--- EXERCISE PASSAGE ---
One or more embodiments relate to a nonvolatile memory device and, more particularly, to a nonvolatile memory device and a method of operating the same and a control device for controlling the same, which is configured to program data, decoded using actual data and random data, when a program or read operation is performed.
Flash memory, that is, nonvolatile memory is chiefly divided into NAND flash memory and NOR flash memory. NOR flash memory has an excellent random access time characteristic because it has a structure in which memory cells are independently connected to respective bit lines and respective word lines. NAND flash memory is excellent in terms of the integration level because it has a structure in which memory cells are connected in series, requiring only one contact per cell string. Accordingly, the NAND structure is for the most part used in highly-integrated flash memory.
Recently, in order to further increase the integration of flash memory, active research has been done on a multi-bit cell which is capable of storing plural data in one memory cell. This type of a memory cell is generally called a Multi-Level Cell (MLC). A memory cell capable of storing a single bit is called a Single Level Cell (SLC).

--- DATASET CONTENT ---
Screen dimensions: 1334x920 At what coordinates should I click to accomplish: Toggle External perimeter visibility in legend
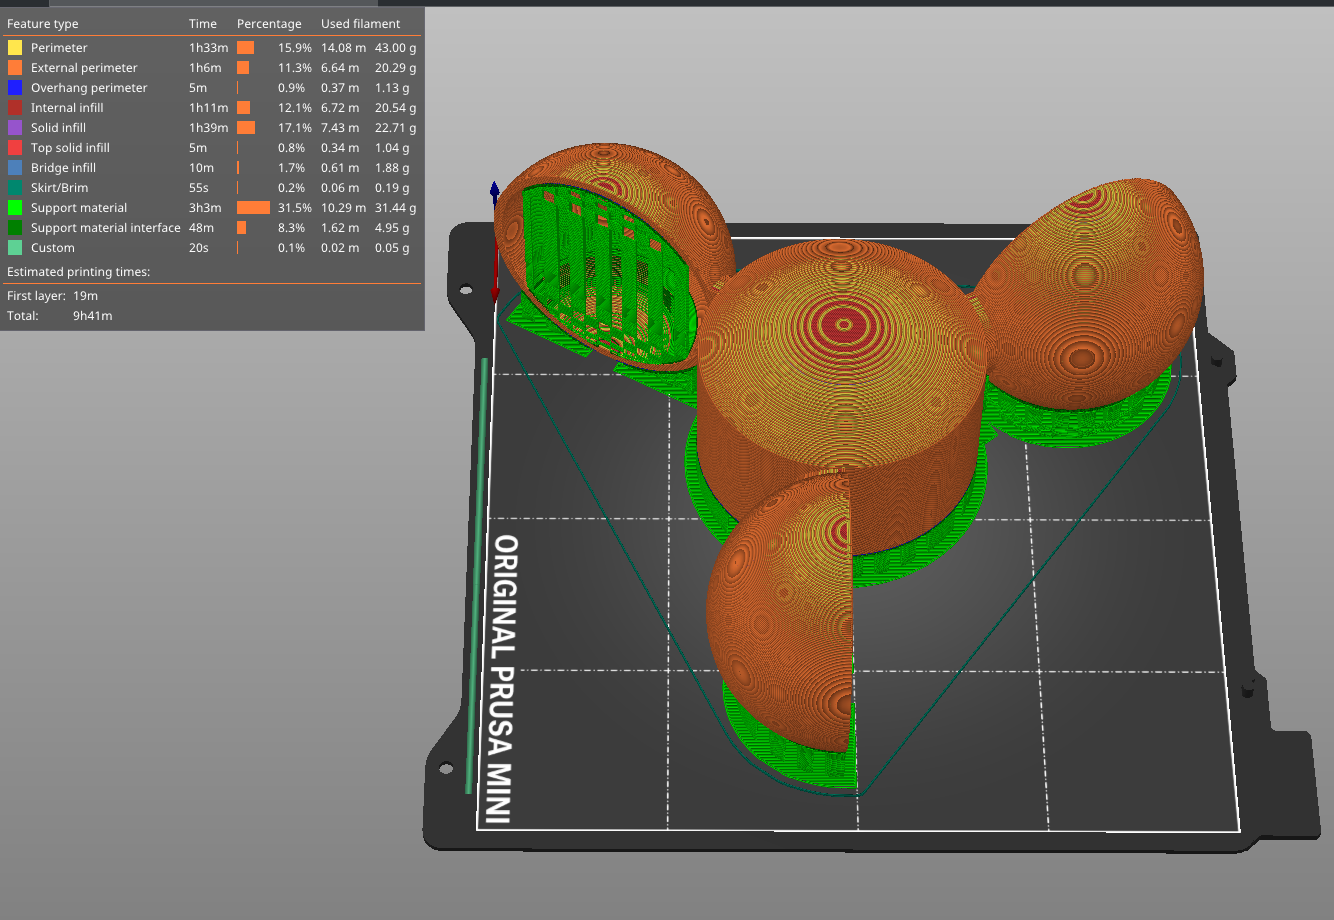(84, 68)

--- ASSIGNMENT 1 ---
Reproduce verbatim the stretch of the flash memory passage from "One or more" through "operation is performed.".
--- ASSIGNMENT 2 ---
According to the flash memory passage, what is a memory cell capable of storing a single bit called?

--- RESPONSE 1 ---
One or more embodiments relate to a nonvolatile memory device and, more particularly, to a nonvolatile memory device and a method of operating the same and a control device for controlling the same, which is configured to program data, decoded using actual data and random data, when a program or read operation is performed.

--- RESPONSE 2 ---
A Single Level Cell (SLC).